SOURCE: USGS Flood Information


WARMING MAY BENEFIT CHINA

Research conducted by scientists at the Chinese Academy of Sciences shows continued global warming may benefit China. The researchers contend if climate change continues to follow its current path, rainfall will increase in China’s dry northern regions as the monsoon belt shifts, with an attendant reduction in flooding in the hotter southern regions of the country. Flooding in southern China claims many lives each year and causes significant economic losses, so a reduction in rainfall in the region would prove a blessing. Published in Proceedings of the National Academy of Sciences, the study identifies additional benefits flowing to China from the changing climate: bamboo forests would reappear along the banks of the Yellow River; rice paddies could expand to the Great Wall; and Beijing, which faces chronic water shortages, would no longer need to channel water from the south. China’s deserts in Xinjiang and Inner Mongolia are already in retreat as grasslands and forests expand in response to carbon dioxide fertilization.
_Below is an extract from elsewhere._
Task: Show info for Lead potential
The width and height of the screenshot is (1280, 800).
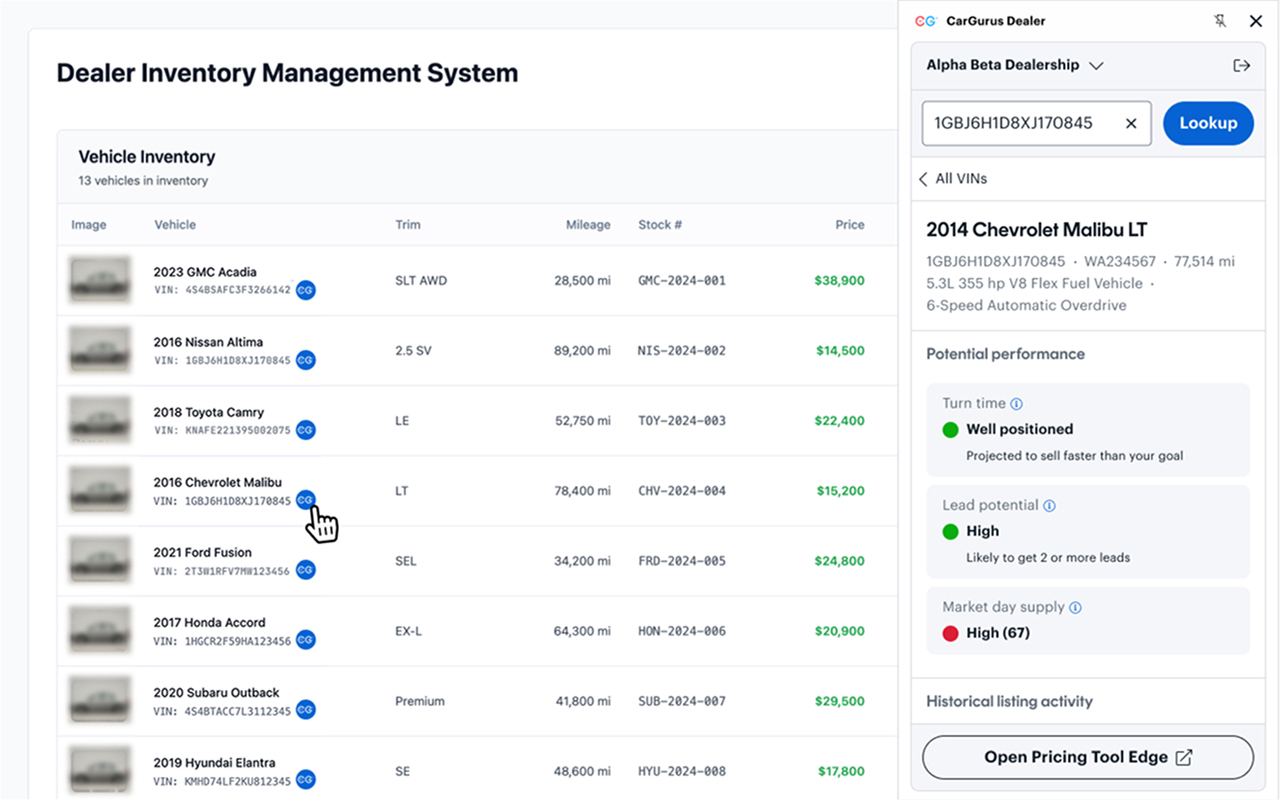Action: pos(1050,506)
SOURCE: South China Morning Post


UN SELECTS ECONOMIST AS NEW CLIMATE CHIEF

In early October, the United Nations Intergovernmental Panel on Climate Change (IPCC) announced Hoesung Lee of South Korea would be its new chairman. Lee, currently one of IPCC’s three vice chairmen, is professor of the economics of climate change, energy, and sustainable development at Korea University. In a statement upon his appointment, Lee said, “The hard science of climate change will remain the foundation of the IPCC’s work.”

Robert M. Carter, Ph.D., former head of the School of Earth Sciences at James Cook University in Australia, commented, “The idea that an economist can make a suitable chair for an IPCC-type organization is misguided. The basic issue is a scientific one. Yet we now have another chairman who will be generally unaware of the complexities inherent in climate science and, in particular, of the high degree to which scientific advice about global warming has been corrupted by those with an interest in perpetuating needless alarm.” Echoing Carter’s concern, Lee C. Gerhard, senior scientist emeritus at the University of Kansas and past director and state geologist of the Kansas Geological Survey, said, “The appointment by the U.N. of Lee as chair of the IPCC is yet another attack by the U.N. war on science. His green credentials are impeccable, but his scientific credentials are non-existent.”
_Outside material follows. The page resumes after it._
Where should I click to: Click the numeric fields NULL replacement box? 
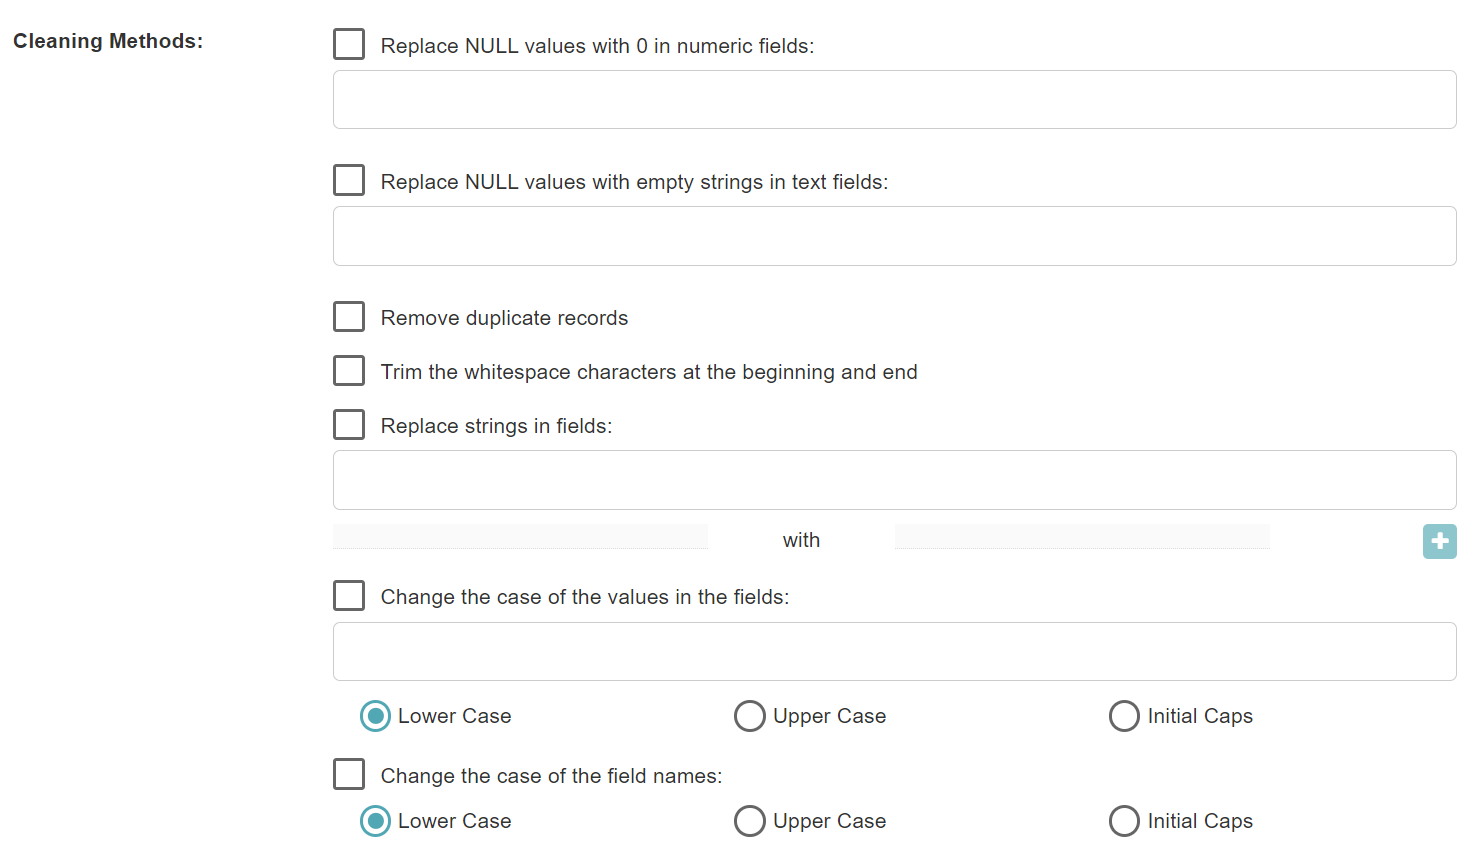click(894, 100)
SOURCES: Washington Times and (https://cei.org/blog/ipcc-selects-new-leader”>Competitive Enterprise Institute


INDIA GROWS COAL USE

Coal use seems secure in India ahead of the Paris climate change meeting, as last month India’s government opened what it hopes will be Asia’s biggest coal mine within five years. India is racing to double coal output by 2020. “[W]e can’t live without coal. You can’t wish away coal,” said Anil Swarup, the top official in India’s coal ministry.
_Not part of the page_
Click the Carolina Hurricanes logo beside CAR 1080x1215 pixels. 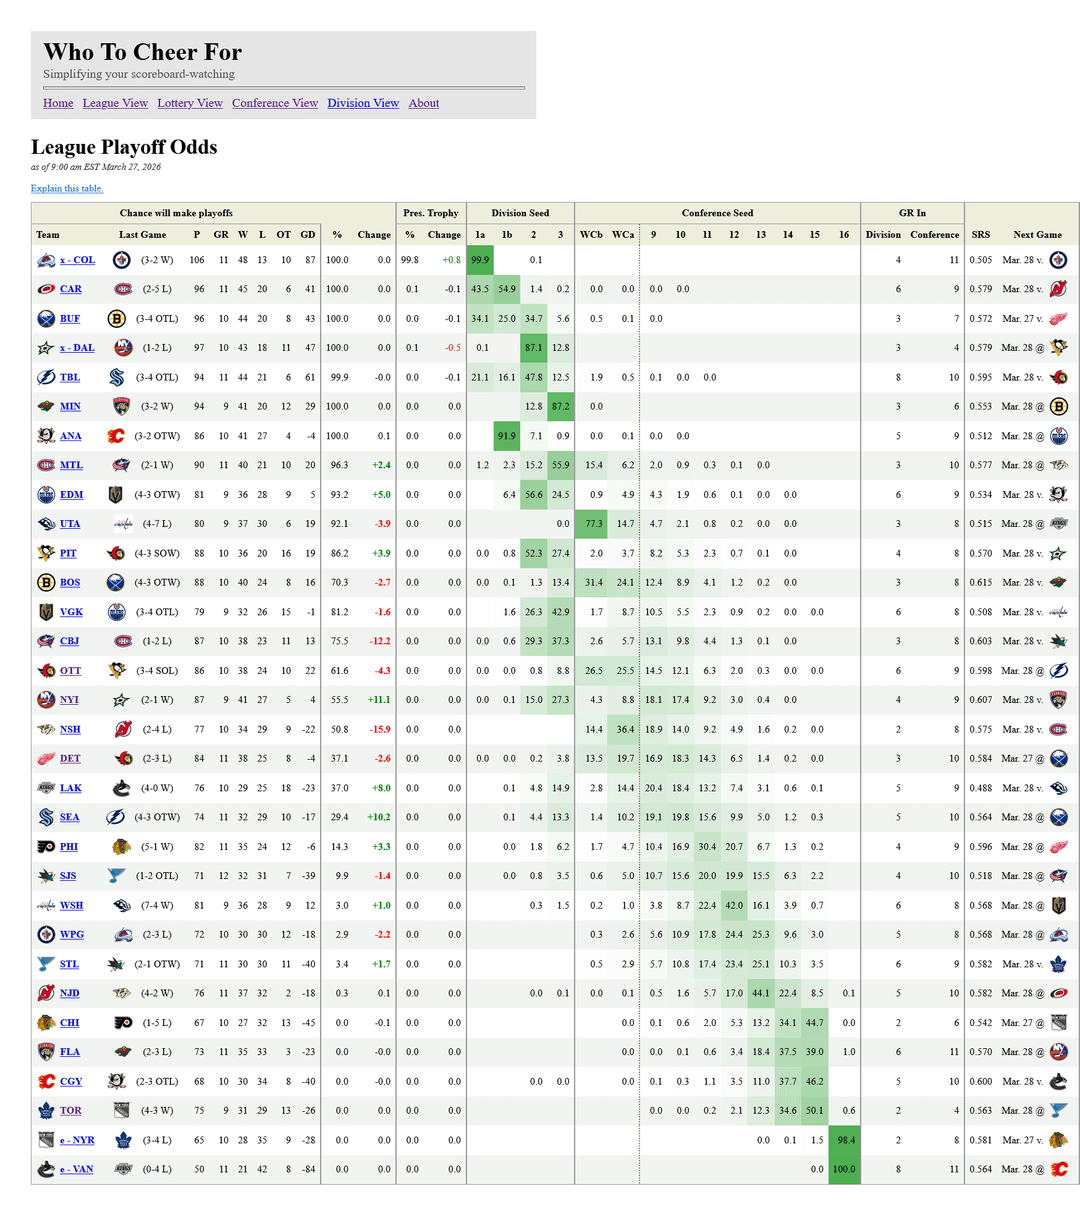[46, 289]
China, India, and Indonesia now burn 71 percent of the world’s newly mined coal according to the World Coal Association, and other Asian nations are increasingly using coal to power their economies too, with Pakistan, the Philippines, and Vietnam opening new plants. Even developed nations are having trouble kicking the coal habit ahead of the Paris climate meetings, with Japan’s coal use setting a new record in 2014 after the country retreated from nuclear power in the wake of the Fukushima nuclear plant disaster. Japan plans to build another 41 coal-fired units over the next decade.

Australia’s coal exports rose 5 percent to 205 million tonnes in the past financial year and are expected to increase an additional 1 million tonnes this year to satisfy surging demand in Japan, South Korea, and Taiwan.

In the negotiations leading up to the December climate treaty negotiations in Paris, India has rejected any absolute cuts in greenhouse gas emissions, promising only to slow the rate of emissions growth by 2030. If India burns as much coal as planned it would by 2025 replace the United States as the world’s second largest emitter of carbon dioxide.